»»
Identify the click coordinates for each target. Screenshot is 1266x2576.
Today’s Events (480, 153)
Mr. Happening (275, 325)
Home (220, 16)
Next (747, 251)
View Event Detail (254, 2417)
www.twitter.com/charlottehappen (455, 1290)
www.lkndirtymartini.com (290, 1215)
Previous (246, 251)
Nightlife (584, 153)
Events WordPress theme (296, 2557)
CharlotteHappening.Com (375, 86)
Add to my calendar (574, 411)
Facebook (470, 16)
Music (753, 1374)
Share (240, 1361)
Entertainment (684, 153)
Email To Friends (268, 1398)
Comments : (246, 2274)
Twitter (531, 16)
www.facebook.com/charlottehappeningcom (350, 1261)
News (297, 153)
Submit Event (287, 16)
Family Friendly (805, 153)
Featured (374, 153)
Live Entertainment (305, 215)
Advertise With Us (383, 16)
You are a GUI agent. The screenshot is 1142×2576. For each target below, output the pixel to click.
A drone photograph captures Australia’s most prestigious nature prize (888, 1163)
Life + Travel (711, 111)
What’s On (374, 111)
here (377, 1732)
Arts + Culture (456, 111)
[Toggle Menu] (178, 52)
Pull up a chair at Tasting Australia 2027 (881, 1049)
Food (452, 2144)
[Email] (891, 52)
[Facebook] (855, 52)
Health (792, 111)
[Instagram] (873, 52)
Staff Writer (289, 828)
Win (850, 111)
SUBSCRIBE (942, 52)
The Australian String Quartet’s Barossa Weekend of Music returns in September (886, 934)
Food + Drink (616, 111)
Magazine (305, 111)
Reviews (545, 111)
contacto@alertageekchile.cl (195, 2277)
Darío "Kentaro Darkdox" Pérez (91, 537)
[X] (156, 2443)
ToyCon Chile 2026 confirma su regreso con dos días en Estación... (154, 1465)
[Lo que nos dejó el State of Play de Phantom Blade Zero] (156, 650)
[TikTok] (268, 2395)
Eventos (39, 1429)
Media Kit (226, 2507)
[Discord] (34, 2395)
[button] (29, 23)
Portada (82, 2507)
««
■ **YOUR TASK**:
Read the material above and copy out each line holding "Music".

■ **TASK SOLUTION**:
Music (753, 1374)
The Australian String Quartet’s Barossa Weekend of Music returns in September (886, 934)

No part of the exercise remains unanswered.